What to produce: Give again, word for word, the line holding "Given: Click Panathinaikos" and every line after it through the end of the data below. Omit pictures.

Stored data
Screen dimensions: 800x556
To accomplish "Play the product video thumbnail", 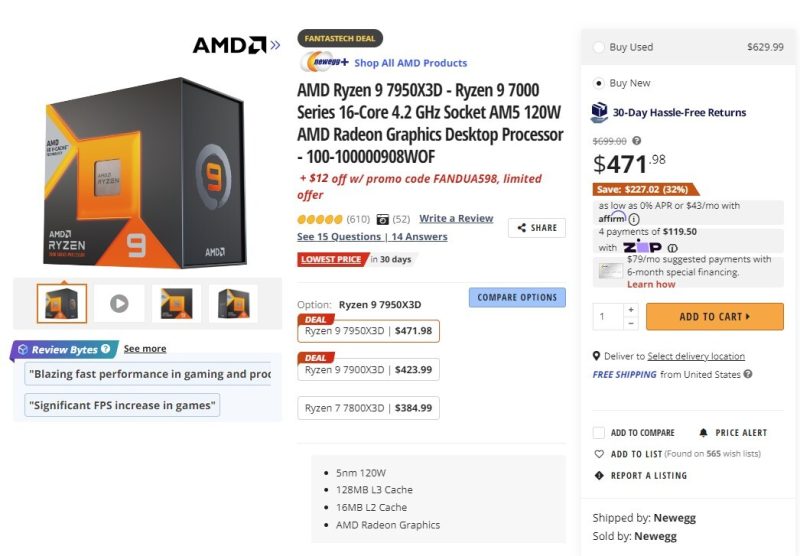I will point(119,304).
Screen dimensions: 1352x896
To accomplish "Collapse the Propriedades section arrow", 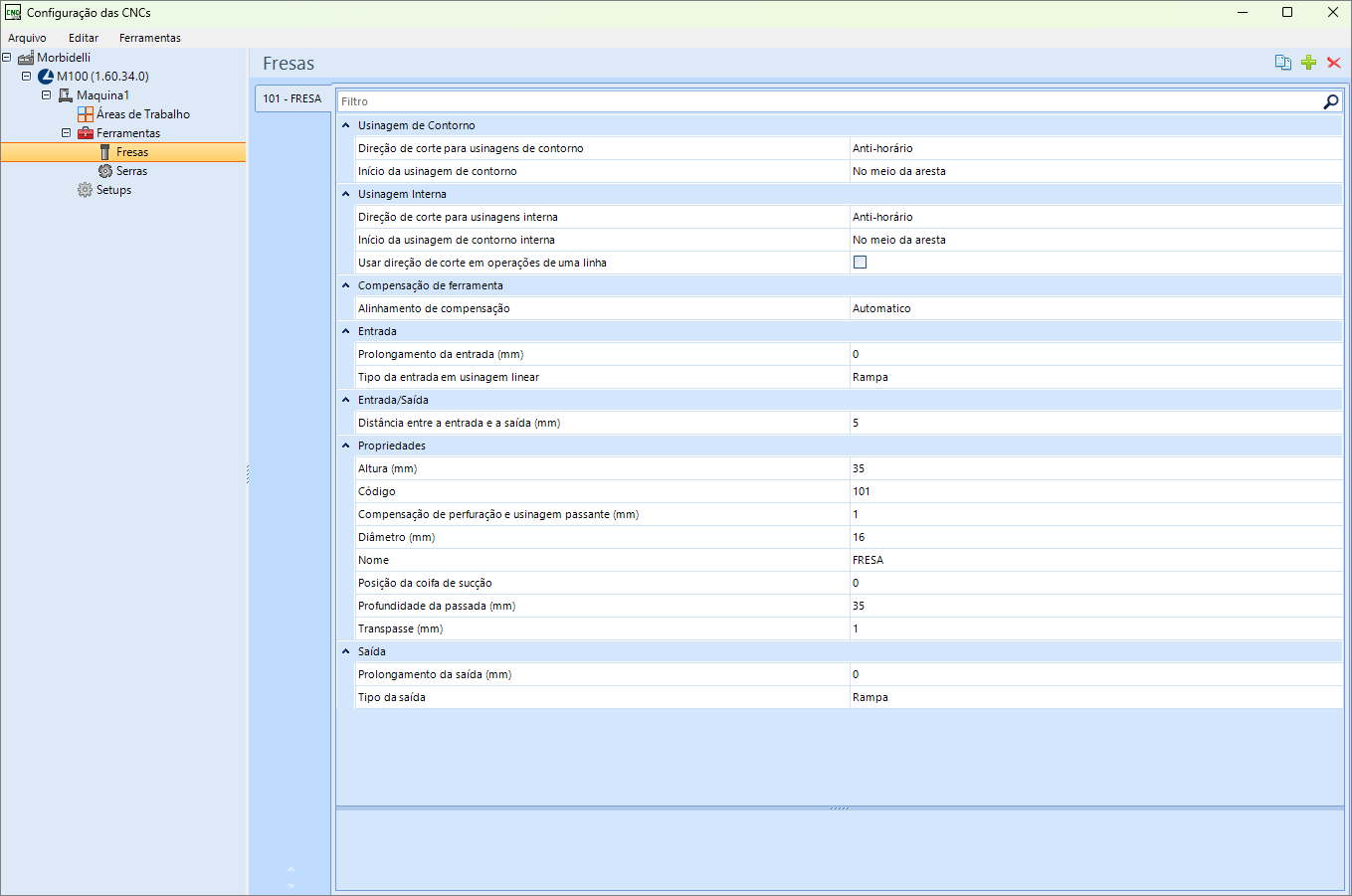I will click(x=346, y=446).
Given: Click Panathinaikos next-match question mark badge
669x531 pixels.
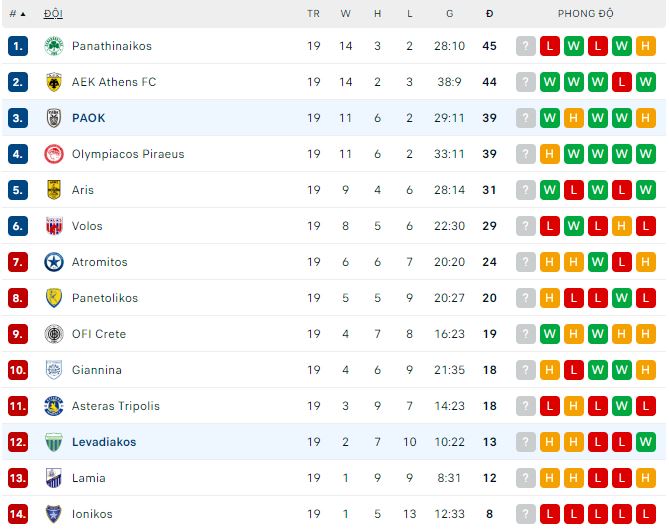Looking at the screenshot, I should [x=526, y=46].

Exercise response:
Given: Click Panathinaikos next-match question mark badge
669x531 pixels.
Looking at the screenshot, I should [x=526, y=46].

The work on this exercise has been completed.